Colonic motor response to IgE-mediated mast cell degranulation in the Hooded-Lister rat.

Abstract

After challenge of sensitized individuals, food protein-induced colonic anaphylaxis may contribute to the symptom of diarrhoea. The aim of this study was to characterize the effect of food protein-induced anaphylaxis on colonic circular muscle in vitro, identify the mediators involved, and then evaluate the effect of antigen challenge on colonic transit in vivo. Hooded-Lister rats were sensitized by intraperitoneal injection of egg albumin and controls were sham-sensitized with saline. Rings of distal colonic tissue were suspended in standard tissue baths (mucosa intact) and circular muscle contractility was measured in response to antigen or other agents on day 14. In conscious animals, Na2(51)CrO4 was instilled alone, or with antigen, via proximal colostomy and the geometric centre of distribution of51Cr calculated.

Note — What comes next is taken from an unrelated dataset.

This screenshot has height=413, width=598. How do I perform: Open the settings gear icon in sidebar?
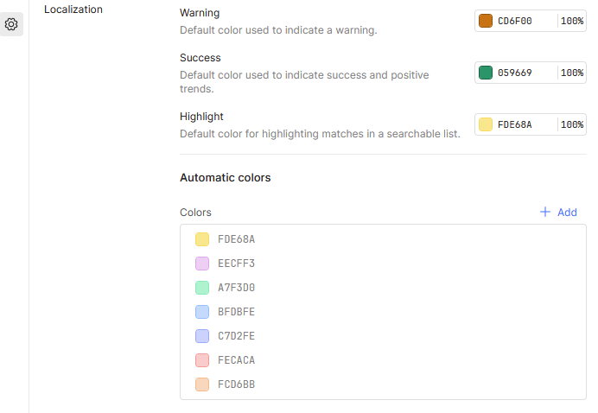[11, 24]
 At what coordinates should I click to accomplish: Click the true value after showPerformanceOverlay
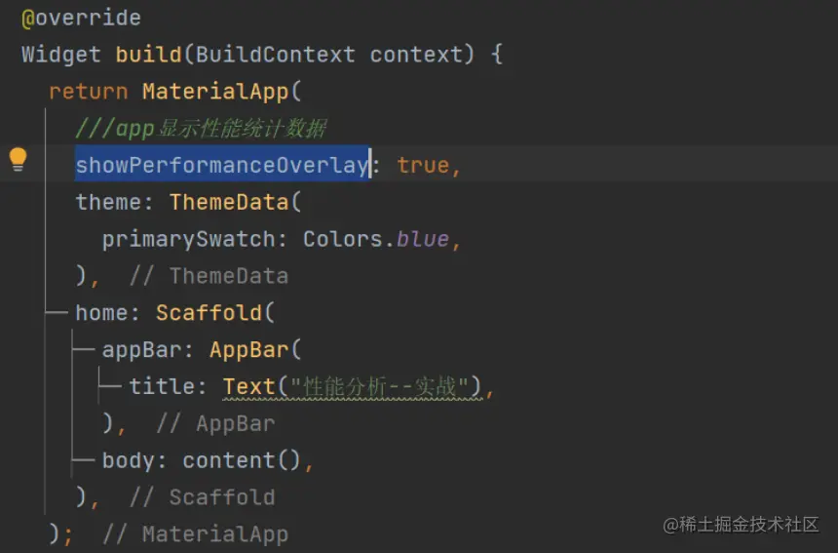[422, 165]
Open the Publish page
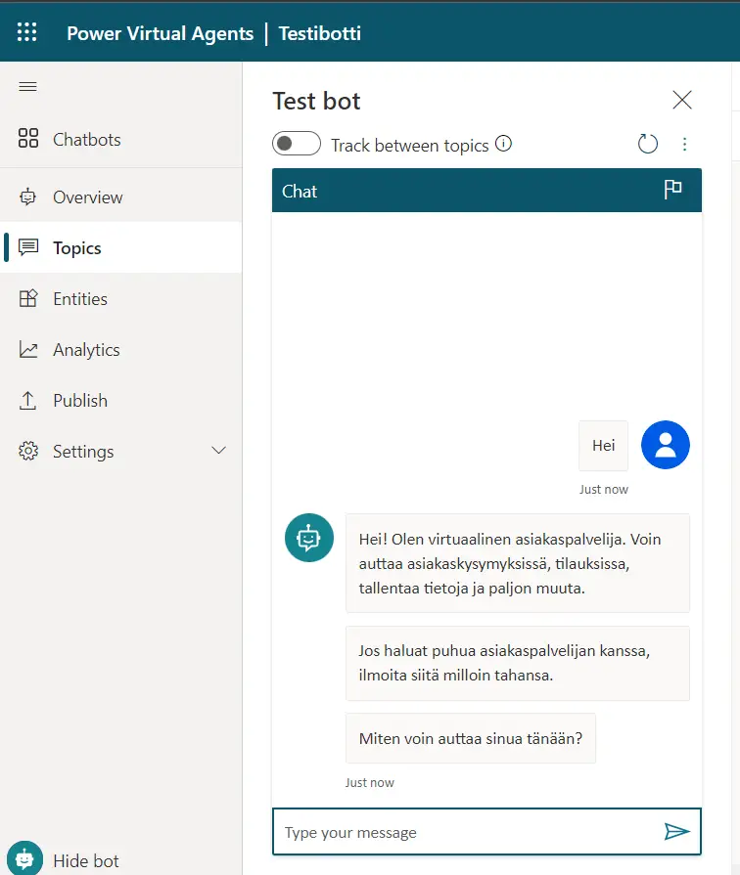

Following antigen challenge, a contractile response occurred only in animals that were sensitized (specific IgE antibody levels > or = 1:64), and was specific for the sensitizing antigen. Mast cell involvement was suggested when (1) concanavalin A (a degranulator of both mucosal and connective tissue mast cells) mimicked the antigen-induced response, and (2) Ag-induced contraction was significantly inhibited by mast cell stabilizers. The Ag-induced response was significantly and independently inhibited by a lipo-oxygenase enzyme inhibitor and by LTD4 and platelet activating factor receptor antagonists. The antigen-induced response was resistant to histamine and 5-hydroxytryptamine receptor antagonists, indomethacin, atropine and tetrodotoxin. The geometric centre of distribution of 51Cr was significantly more distal in sensitized animals challenged with antigen rather than placebo, and only sensitized animals challenged with antigen developed diarrhoea. These results suggest that colonic antigen challenge of sensitized rats is associated with IgE-mediated mast cell activation, the release of membrane derived mediators which, in vitro, act directly on smooth muscle to induce contraction, and in vivo result in an increased rate of aboral transit and diarrhoea.